* BEGIN Provided text *
Supreme Court Justice Anthony Kennedy announced his retirement Wednesday, and President Trump wasted no time: The process to replace Kennedy on the high court will "begin immediately," the POTUS told reporters, according to USA Today. Trump said he will review an existing list of candidates that was developed when he filled Antonin Scalia's seat, ultimately appointing Neil Gorsuch. "It will be somebody from that list," which was put together with help from conservative legal scholars, Trump said. The president's opportunity for a second Supreme Court pick means that he, along with the Republican-controlled Senate, will be able to replace the moderate Kennedy—the court's swing vote, a Reagan appointee who often sided with the more liberal justices—with a staunch conservative. "The shift will transform the Court for decades to come," declares the Daily Beast. More:
- Senate Majority Leader Mitch McConnell also spoke out quickly: "The Senate stands ready to fulfill its constitutional role by providing advice and consent on President Trump's nominee to fill this vacancy. We will vote to confirm Justice Kennedy's successor this fall," he said, per NPR.
- The Daily Beast says anyone Trump nominates will basically be "rubber-stamped," and USA Today explains why: Last April, McConnell pushed through a rules change doing away with the traditional 60-vote threshold for Supreme Court nominees in order to keep the Democrats from blocking Gorsuch's confirmation. That means the Republicans' 51-seat majority is now enough to confirm a SCOTUS nominee regardless of Democratic opposition.
* END Provided text *
* BEGIN Stored data *
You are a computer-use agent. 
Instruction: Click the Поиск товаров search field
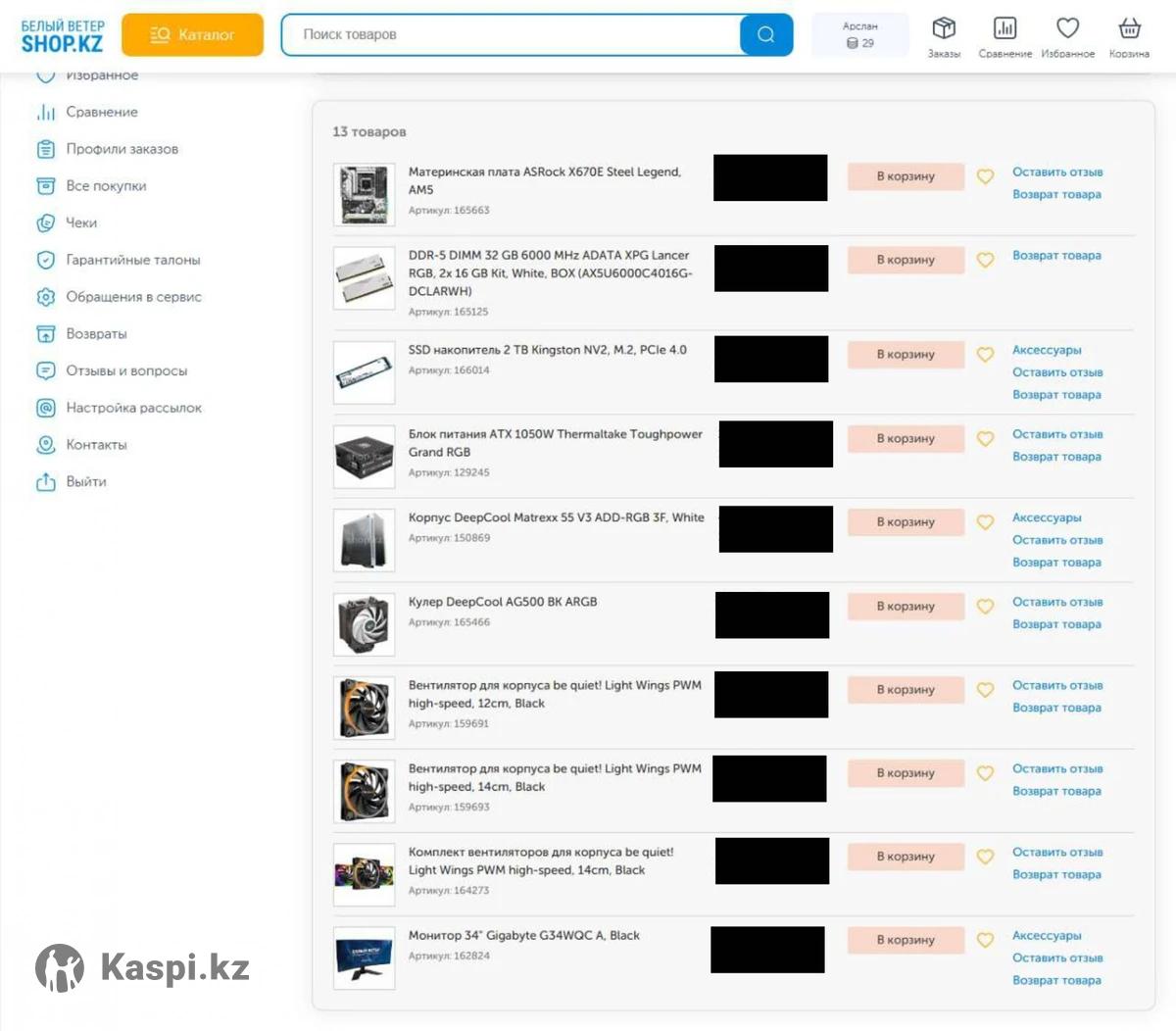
* END Stored data *
# [Exercises]
A) Please list every news outlet that the article on Justice Kennedy's retirement cites as a source.
B) Pick up the article on Justice Kennedy's retirement after its final sentence and keep writing.

# [In response]
A) USA Today, the Daily Beast, NPR

B)
- The Daily Beast specifically calls out two high court precedents that could now be in danger: Roe v. Wade (protecting a woman's right to have an abortion) and Obergefell v. Hodges (protecting a gay couple's right to get married).
- The Week cites two tweets concerned about the abortion issue. "Anthony Kennedy is retiring. Abortion will be illegal in twenty states in 18 months," tweeted the New Yorker's Jeffrey Toobin. Added Vox's Dylan Matthews, "I'm not as confident as Jeff but the odds are like 70-80 percent."
- On the matter of gay marriage, Nina Totenberg at NPR writes: "Quite simply, [Kennedy] remade the face of marriage in America. More than any other justice, he was responsible for the advancement of LGBT rights. He wrote four of the court's opinions on the subject over nearly two decades, and ultimately declared marriage between two people of the same sex a fundamental right protected by the Constitution."
- At Vox, Matthews expands on his above-mentioned tweet, and says other issues that could be at risk after Kennedy is replaced include opposition to capital punishment, solitary confinement, and mass incarceration. A post-Kennedy court is also more likely to rule against affirmative action and in favor of religious challenges to anti-discrimination laws, he argues.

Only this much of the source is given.